Your task is to help poor Architect to save his head, by writing a program that will find the minimum possible length of the wall that he could build around the castle to satisfy King's requirements.
The task is somewhat simplified by the fact, that the King's castle has a polygonal shape and is situated on a flat ground. The Architect has already established a Cartesian coordinate system and has precisely measured the coordinates of all castle's vertices in feet.
Input
The first line of the input file contains two integer numbers N and L separated by a space. N (3 <= N <= 1000) is the number of vertices in the King's castle, and L (1 <= L <= 1000) is the minimal number of feet that King allows for the wall to come close to the castle.

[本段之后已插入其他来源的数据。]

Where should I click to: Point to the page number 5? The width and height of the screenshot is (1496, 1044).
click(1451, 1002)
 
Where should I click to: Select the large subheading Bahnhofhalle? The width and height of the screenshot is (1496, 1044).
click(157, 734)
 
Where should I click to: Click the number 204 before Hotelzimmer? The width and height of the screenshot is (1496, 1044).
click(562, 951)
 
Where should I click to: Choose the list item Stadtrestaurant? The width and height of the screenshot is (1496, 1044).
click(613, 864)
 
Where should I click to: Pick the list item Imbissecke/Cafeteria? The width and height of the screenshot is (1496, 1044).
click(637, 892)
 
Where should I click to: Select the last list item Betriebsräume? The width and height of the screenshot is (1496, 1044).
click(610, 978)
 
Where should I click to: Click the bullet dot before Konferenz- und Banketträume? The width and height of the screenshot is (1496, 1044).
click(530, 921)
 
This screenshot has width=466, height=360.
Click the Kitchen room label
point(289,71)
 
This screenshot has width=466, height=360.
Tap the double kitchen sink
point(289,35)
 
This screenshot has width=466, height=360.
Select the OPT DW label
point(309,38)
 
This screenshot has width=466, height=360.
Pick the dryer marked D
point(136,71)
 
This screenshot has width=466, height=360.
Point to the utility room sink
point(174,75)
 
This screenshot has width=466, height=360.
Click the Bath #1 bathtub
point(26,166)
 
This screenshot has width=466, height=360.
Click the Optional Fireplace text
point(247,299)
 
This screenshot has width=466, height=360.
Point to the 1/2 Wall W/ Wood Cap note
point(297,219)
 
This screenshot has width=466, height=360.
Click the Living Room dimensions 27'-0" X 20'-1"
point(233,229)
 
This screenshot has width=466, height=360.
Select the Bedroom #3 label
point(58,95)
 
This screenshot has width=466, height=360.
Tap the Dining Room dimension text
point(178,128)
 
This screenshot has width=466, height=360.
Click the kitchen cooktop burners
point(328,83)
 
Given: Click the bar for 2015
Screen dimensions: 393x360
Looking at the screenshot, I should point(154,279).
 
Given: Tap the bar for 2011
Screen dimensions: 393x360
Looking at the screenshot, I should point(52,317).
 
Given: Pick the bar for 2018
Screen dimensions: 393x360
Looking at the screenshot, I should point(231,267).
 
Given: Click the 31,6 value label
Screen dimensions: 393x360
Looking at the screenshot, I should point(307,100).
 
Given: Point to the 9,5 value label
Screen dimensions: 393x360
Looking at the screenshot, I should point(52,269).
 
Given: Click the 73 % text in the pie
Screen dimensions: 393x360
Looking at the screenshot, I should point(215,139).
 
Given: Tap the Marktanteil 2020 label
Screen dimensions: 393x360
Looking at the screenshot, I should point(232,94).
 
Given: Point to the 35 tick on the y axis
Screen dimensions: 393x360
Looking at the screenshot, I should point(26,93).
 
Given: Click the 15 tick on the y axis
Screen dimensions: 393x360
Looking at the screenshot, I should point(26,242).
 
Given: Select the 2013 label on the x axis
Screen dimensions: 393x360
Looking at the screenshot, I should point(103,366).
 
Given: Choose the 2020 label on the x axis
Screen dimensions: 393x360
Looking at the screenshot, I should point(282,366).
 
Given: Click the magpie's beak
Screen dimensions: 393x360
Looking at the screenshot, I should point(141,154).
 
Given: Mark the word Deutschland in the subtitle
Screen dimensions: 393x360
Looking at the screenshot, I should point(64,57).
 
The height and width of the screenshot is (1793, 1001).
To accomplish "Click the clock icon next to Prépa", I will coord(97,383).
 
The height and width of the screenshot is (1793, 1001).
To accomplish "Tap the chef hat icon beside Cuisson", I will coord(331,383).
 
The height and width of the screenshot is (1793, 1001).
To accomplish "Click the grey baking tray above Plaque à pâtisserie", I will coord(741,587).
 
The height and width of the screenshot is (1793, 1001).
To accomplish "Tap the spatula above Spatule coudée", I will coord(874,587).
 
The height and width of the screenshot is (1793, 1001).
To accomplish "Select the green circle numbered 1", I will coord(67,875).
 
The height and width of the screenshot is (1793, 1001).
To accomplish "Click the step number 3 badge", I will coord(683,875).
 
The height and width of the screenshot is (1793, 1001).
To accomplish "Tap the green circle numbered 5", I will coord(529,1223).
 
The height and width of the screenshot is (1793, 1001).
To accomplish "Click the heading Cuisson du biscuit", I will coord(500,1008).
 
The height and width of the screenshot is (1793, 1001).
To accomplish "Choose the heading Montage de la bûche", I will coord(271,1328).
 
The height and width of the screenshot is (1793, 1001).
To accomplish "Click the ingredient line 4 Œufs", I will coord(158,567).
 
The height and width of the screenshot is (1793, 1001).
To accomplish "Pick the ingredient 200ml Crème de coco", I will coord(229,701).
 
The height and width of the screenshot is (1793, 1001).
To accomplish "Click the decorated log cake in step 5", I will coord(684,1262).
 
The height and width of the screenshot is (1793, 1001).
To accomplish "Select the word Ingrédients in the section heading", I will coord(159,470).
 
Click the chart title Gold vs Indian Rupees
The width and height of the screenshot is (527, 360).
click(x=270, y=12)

Next N lines describe coordinates of castle's vertices in a clockwise order. Each line contains two integer numbers Xi and Yi separated by a space (-10000 <= Xi, Yi <= 10000) that represent the coordinates of ith vertex. All vertices are different and the sides of the castle do not intersect anywhere except for vertices.
Output
Write to the output file the single number that represents the minimal possible length of the wall in feet that could be built around the castle to satisfy King's requirements. You must present the integer number of feet to the King, because the floating numbers are not invented yet. However, you must round the result in such a way, that it is accurate to 8 inches (1 foot is equal to 12 inches), since the King will not tolerate larger error in the estimates.
Sample Input
9 100 200 400 300 400 300 300 400 300 400 400 500 400 500 200 350 200 200 200
Sample Output
1628
Hint
结果四舍五入就可以了
Source
琴日我地EK1412分享左滴题目,其中101majia就分比我地呢个凸包入门题目。
之后今日早上用左个几钟睇完导论里面几何部分,发觉自己以前果中高中计算方法真系落后鸟{= =}。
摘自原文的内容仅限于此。